Quand un organe de presse change de mains, les journalistes bénéficient d’une clause de cession permettant de partir dans de bonnes conditions. Après le rachat par Bernard Arnault du groupe de Claude Perdriel, les journalistes de Challenges comme ceux des autres titres du même groupe ont jusqu’à fin avril pour en bénéficier. Les mesures d’économies envisagées devraient les encourager à s’y inscrire.
Maurice Szafran traque les dépenses
Le nouveau patron du groupe Croque futur (ex-Perdriel et maintenant Arnault), Maurice Szafran (source : La Lettre), a indiqué le 4 mars « qu’il traquera les dépenses euro par euro ». Un plan sévère d’économies est programmé à la fois sur le papier et la pagination comme sur la promotion et la diffusion du magazine.
Papier et pagination en baisse = moins de pages = moins d’articles = moins de journalistes dans la rédaction. Outre des départs, le plan présenté à la nouvelle directrice du pôle médias de LVMH, l’expérimentée Michèle Benbunan, pourrait inclure également un déménagement, du très chic 7ᵉ arrondissement de Paris vers une banlieue moins souriante.
Pertes successives et vente de titres ?
La société éditrice des trois titres du groupe a perdu un peu moins de 9 millions d’euros en 2025, une perte correspondant à 36% de son chiffre d’affaires.

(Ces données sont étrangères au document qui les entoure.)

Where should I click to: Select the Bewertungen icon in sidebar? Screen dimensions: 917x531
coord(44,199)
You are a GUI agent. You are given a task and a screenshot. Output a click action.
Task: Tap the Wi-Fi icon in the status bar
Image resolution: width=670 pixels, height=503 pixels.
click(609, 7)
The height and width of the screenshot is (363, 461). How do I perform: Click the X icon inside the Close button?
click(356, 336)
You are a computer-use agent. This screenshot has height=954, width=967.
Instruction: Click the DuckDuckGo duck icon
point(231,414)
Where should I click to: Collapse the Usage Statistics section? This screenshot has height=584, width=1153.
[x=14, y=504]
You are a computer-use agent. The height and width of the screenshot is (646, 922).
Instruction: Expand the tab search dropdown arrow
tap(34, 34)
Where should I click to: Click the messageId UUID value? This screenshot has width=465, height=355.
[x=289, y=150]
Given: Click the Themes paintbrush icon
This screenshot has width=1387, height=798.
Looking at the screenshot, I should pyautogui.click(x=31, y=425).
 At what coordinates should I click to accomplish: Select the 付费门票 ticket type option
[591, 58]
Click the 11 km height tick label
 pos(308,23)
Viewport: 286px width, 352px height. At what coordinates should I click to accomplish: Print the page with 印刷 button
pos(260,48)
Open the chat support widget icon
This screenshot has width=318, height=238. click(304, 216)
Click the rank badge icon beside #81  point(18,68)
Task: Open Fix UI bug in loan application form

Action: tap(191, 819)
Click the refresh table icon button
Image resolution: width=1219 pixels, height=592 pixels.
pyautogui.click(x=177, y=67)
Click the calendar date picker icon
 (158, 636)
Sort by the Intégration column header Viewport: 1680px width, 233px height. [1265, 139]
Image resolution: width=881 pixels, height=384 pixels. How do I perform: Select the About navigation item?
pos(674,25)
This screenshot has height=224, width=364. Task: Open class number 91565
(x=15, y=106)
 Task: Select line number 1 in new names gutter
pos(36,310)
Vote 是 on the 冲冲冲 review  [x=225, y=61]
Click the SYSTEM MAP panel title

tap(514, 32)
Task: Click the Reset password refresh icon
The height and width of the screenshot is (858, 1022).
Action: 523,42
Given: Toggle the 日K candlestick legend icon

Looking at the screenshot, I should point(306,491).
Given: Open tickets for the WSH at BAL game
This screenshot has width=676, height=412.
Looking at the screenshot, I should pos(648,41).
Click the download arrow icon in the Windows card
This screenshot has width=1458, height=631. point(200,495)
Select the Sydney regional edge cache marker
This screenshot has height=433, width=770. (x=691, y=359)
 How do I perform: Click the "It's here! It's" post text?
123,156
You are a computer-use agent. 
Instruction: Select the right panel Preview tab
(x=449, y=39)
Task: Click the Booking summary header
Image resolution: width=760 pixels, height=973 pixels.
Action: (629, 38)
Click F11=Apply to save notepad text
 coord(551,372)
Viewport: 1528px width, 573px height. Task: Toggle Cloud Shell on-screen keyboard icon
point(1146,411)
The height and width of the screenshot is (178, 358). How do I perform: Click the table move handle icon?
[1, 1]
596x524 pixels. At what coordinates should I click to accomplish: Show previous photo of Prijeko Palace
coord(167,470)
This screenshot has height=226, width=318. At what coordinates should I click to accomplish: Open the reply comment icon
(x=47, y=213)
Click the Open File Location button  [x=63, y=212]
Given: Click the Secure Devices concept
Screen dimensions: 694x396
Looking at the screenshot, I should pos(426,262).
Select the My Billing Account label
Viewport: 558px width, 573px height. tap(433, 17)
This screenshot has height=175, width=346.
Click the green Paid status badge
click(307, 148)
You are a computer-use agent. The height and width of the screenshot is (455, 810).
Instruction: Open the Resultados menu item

Le prébudget envisage une perte supérieure en 2026. On comprend que Maurice Szafran ait qualifié la situation de « désastre économique » (source : L’informé). On peut aussi augurer d’une possible cession des titres La Recherche et Sciences et avenir. Les deux titres ont moins de synergie avec les autres titres de la presse économique de LVMH au moment où la quasi-fusion BFMTV/LaTribune de Rodolphe Saadé menace de concurrencer ce segment économique.
La rédaction de Challenges vent debout
Après le confort du 7ᵉ arrondissement et la gestion paternelle de Claude Perdriel, la confrontation aux réalités économiques est une douche froide pour la rédaction. Delphine Déchaux, présidente de la société des journalistes du magazine, s’inquiétait le 12 mars devant le Conseil d’État. Elle déposait une plainte, soutenue par Reporters sans frontières, pour atteinte au pluralisme devant la concentration de la presse économique dans les mains de LVMH. Elle attaquait aussi le changement de la charte éditoriale, passant de « l’économie sociale de marché » à « l’économie libérale de marché ».
Sans compter la suppression du droit de veto de la rédaction sur la nomination du directeur de la rédaction. La situation financière désastreuse du titre ne devrait pas amener la direction à trop de concessions. Le départ d’un grand nombre de journalistes allègerait les comptes et permettrait l’embauche d’autres rédacteurs moins hostiles à la nouvelle ligne.